Data excerpts:

------

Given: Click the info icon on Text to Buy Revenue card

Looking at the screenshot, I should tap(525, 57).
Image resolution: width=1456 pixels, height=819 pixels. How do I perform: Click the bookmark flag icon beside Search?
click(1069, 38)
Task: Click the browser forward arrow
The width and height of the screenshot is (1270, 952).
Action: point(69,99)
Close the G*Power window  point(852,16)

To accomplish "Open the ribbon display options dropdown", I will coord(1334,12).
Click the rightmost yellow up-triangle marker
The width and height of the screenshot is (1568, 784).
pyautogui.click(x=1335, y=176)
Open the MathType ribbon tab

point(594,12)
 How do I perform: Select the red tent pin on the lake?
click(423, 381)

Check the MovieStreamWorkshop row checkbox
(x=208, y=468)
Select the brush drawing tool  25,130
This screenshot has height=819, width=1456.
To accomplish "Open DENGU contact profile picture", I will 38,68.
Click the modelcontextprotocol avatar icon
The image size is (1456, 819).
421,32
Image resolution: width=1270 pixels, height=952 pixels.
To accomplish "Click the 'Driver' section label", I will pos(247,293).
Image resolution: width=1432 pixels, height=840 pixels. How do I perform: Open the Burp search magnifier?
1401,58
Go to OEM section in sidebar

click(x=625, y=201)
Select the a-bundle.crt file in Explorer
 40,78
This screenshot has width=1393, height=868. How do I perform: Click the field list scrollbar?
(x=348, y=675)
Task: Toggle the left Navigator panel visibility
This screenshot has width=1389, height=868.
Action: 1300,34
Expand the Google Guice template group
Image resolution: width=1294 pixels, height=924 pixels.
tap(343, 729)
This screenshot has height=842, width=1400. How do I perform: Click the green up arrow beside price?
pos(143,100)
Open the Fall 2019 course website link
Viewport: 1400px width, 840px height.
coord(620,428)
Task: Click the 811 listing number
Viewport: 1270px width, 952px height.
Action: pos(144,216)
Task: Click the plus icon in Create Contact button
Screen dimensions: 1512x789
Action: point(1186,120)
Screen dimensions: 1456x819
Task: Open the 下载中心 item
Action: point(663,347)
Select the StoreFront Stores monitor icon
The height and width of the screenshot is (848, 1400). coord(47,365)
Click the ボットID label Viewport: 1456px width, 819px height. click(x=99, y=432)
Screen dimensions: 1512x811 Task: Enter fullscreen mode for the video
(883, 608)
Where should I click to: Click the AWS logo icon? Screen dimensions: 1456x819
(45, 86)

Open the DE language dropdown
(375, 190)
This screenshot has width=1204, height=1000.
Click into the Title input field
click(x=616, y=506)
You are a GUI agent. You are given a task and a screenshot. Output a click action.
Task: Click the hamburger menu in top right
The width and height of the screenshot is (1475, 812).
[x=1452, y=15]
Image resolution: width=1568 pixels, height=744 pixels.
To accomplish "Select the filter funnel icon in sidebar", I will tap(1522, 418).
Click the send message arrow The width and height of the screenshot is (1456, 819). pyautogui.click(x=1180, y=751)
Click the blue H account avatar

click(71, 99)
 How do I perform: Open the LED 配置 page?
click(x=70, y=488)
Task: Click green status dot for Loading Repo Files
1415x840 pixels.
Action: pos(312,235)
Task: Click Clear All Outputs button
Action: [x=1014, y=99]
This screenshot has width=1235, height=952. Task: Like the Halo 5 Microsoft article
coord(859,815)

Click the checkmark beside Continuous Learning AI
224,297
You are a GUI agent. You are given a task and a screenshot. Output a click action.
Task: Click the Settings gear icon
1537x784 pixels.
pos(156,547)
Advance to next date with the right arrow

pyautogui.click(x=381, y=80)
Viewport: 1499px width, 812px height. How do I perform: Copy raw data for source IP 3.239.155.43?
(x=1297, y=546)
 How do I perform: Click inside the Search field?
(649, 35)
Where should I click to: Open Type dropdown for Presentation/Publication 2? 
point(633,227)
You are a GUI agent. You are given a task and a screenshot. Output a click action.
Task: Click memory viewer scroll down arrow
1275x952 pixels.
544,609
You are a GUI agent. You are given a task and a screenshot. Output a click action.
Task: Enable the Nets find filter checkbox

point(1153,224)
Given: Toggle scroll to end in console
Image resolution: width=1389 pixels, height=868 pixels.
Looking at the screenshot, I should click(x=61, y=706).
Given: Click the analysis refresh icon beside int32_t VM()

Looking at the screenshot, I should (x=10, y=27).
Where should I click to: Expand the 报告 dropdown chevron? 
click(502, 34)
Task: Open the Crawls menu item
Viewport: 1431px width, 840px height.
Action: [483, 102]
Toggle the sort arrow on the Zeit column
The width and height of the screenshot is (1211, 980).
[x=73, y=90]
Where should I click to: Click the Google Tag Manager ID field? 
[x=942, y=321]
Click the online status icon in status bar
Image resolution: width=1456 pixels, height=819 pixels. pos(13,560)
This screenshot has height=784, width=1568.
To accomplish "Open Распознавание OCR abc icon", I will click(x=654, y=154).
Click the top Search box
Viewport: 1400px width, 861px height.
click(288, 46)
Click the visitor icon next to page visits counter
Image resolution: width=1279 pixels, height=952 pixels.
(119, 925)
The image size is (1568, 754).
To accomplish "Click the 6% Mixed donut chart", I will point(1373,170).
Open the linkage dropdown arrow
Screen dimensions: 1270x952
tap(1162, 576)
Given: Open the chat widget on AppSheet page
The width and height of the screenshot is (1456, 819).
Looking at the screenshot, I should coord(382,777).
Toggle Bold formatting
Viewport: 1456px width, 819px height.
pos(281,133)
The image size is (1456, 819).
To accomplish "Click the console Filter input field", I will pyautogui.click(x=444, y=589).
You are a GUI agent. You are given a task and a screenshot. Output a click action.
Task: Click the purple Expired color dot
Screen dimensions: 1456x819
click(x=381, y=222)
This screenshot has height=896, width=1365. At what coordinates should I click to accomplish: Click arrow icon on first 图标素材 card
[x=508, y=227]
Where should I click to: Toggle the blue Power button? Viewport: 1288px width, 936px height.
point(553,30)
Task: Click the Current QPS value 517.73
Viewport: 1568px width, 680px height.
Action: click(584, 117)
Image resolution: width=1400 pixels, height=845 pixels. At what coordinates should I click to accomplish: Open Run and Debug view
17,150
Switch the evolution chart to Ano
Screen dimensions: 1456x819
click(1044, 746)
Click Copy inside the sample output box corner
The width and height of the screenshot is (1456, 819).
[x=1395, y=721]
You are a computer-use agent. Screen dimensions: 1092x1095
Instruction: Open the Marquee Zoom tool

------

Problem to solve:
Without altering anything, print all of the data again.

Exercise response:
Given: Click the info icon on Text to Buy Revenue card

Looking at the screenshot, I should tap(525, 57).
Image resolution: width=1456 pixels, height=819 pixels. How do I perform: Click the bookmark flag icon beside Search?
click(1069, 38)
Task: Click the browser forward arrow
The width and height of the screenshot is (1270, 952).
Action: point(69,99)
Close the G*Power window  point(852,16)

To accomplish "Open the ribbon display options dropdown", I will coord(1334,12).
Click the rightmost yellow up-triangle marker
The width and height of the screenshot is (1568, 784).
pyautogui.click(x=1335, y=176)
Open the MathType ribbon tab

point(594,12)
 How do I perform: Select the red tent pin on the lake?
click(423, 381)

Check the MovieStreamWorkshop row checkbox
(x=208, y=468)
Select the brush drawing tool  25,130
This screenshot has height=819, width=1456.
To accomplish "Open DENGU contact profile picture", I will 38,68.
Click the modelcontextprotocol avatar icon
The image size is (1456, 819).
421,32
Image resolution: width=1270 pixels, height=952 pixels.
To accomplish "Click the 'Driver' section label", I will pos(247,293).
Image resolution: width=1432 pixels, height=840 pixels. How do I perform: Open the Burp search magnifier?
1401,58
Go to OEM section in sidebar

click(x=625, y=201)
Select the a-bundle.crt file in Explorer
 40,78
This screenshot has width=1393, height=868. How do I perform: Click the field list scrollbar?
(x=348, y=675)
Task: Toggle the left Navigator panel visibility
This screenshot has width=1389, height=868.
Action: 1300,34
Expand the Google Guice template group
Image resolution: width=1294 pixels, height=924 pixels.
tap(343, 729)
This screenshot has height=842, width=1400. How do I perform: Click the green up arrow beside price?
pos(143,100)
Open the Fall 2019 course website link
Viewport: 1400px width, 840px height.
coord(620,428)
Task: Click the 811 listing number
Viewport: 1270px width, 952px height.
Action: pos(144,216)
Task: Click the plus icon in Create Contact button
Screen dimensions: 1512x789
Action: point(1186,120)
Screen dimensions: 1456x819
Task: Open the 下载中心 item
Action: point(663,347)
Select the StoreFront Stores monitor icon
The height and width of the screenshot is (848, 1400). coord(47,365)
Click the ボットID label Viewport: 1456px width, 819px height. click(x=99, y=432)
Screen dimensions: 1512x811 Task: Enter fullscreen mode for the video
(883, 608)
Where should I click to: Click the AWS logo icon? Screen dimensions: 1456x819
(45, 86)

Open the DE language dropdown
(375, 190)
This screenshot has width=1204, height=1000.
Click into the Title input field
click(x=616, y=506)
You are a GUI agent. You are given a task and a screenshot. Output a click action.
Task: Click the hamburger menu in top right
The width and height of the screenshot is (1475, 812).
[x=1452, y=15]
Image resolution: width=1568 pixels, height=744 pixels.
To accomplish "Select the filter funnel icon in sidebar", I will tap(1522, 418).
Click the send message arrow The width and height of the screenshot is (1456, 819). pyautogui.click(x=1180, y=751)
Click the blue H account avatar

click(71, 99)
 How do I perform: Open the LED 配置 page?
click(x=70, y=488)
Task: Click green status dot for Loading Repo Files
1415x840 pixels.
Action: pos(312,235)
Task: Click Clear All Outputs button
Action: [x=1014, y=99]
This screenshot has width=1235, height=952. Task: Like the Halo 5 Microsoft article
coord(859,815)

Click the checkmark beside Continuous Learning AI
224,297
You are a GUI agent. You are given a task and a screenshot. Output a click action.
Task: Click the Settings gear icon
1537x784 pixels.
pos(156,547)
Advance to next date with the right arrow

pyautogui.click(x=381, y=80)
Viewport: 1499px width, 812px height. How do I perform: Copy raw data for source IP 3.239.155.43?
(x=1297, y=546)
 How do I perform: Click inside the Search field?
(649, 35)
Where should I click to: Open Type dropdown for Presentation/Publication 2? 
point(633,227)
You are a GUI agent. You are given a task and a screenshot. Output a click action.
Task: Click memory viewer scroll down arrow
1275x952 pixels.
544,609
You are a GUI agent. You are given a task and a screenshot. Output a click action.
Task: Enable the Nets find filter checkbox

point(1153,224)
Given: Toggle scroll to end in console
Image resolution: width=1389 pixels, height=868 pixels.
Looking at the screenshot, I should click(x=61, y=706).
Given: Click the analysis refresh icon beside int32_t VM()

Looking at the screenshot, I should (x=10, y=27).
Where should I click to: Expand the 报告 dropdown chevron? 
click(502, 34)
Task: Open the Crawls menu item
Viewport: 1431px width, 840px height.
Action: [483, 102]
Toggle the sort arrow on the Zeit column
The width and height of the screenshot is (1211, 980).
[x=73, y=90]
Where should I click to: Click the Google Tag Manager ID field? 
[x=942, y=321]
Click the online status icon in status bar
Image resolution: width=1456 pixels, height=819 pixels. pos(13,560)
This screenshot has height=784, width=1568.
To accomplish "Open Распознавание OCR abc icon", I will click(x=654, y=154).
Click the top Search box
Viewport: 1400px width, 861px height.
click(288, 46)
Click the visitor icon next to page visits counter
Image resolution: width=1279 pixels, height=952 pixels.
(119, 925)
The image size is (1568, 754).
To accomplish "Click the 6% Mixed donut chart", I will point(1373,170).
Open the linkage dropdown arrow
Screen dimensions: 1270x952
tap(1162, 576)
Given: Open the chat widget on AppSheet page
The width and height of the screenshot is (1456, 819).
Looking at the screenshot, I should coord(382,777).
Toggle Bold formatting
Viewport: 1456px width, 819px height.
pos(281,133)
The image size is (1456, 819).
To accomplish "Click the console Filter input field", I will pyautogui.click(x=444, y=589).
You are a GUI agent. You are given a task and a screenshot. Output a click action.
Task: Click the purple Expired color dot
Screen dimensions: 1456x819
click(x=381, y=222)
This screenshot has height=896, width=1365. At what coordinates should I click to accomplish: Click arrow icon on first 图标素材 card
[x=508, y=227]
Where should I click to: Toggle the blue Power button? Viewport: 1288px width, 936px height.
point(553,30)
Task: Click the Current QPS value 517.73
Viewport: 1568px width, 680px height.
Action: click(584, 117)
Image resolution: width=1400 pixels, height=845 pixels. At what coordinates should I click to accomplish: Open Run and Debug view
17,150
Switch the evolution chart to Ano
Screen dimensions: 1456x819
click(1044, 746)
Click Copy inside the sample output box corner
The width and height of the screenshot is (1456, 819).
[x=1395, y=721]
You are a computer-use agent. Screen dimensions: 1092x1095
Instruction: Open the Marquee Zoom tool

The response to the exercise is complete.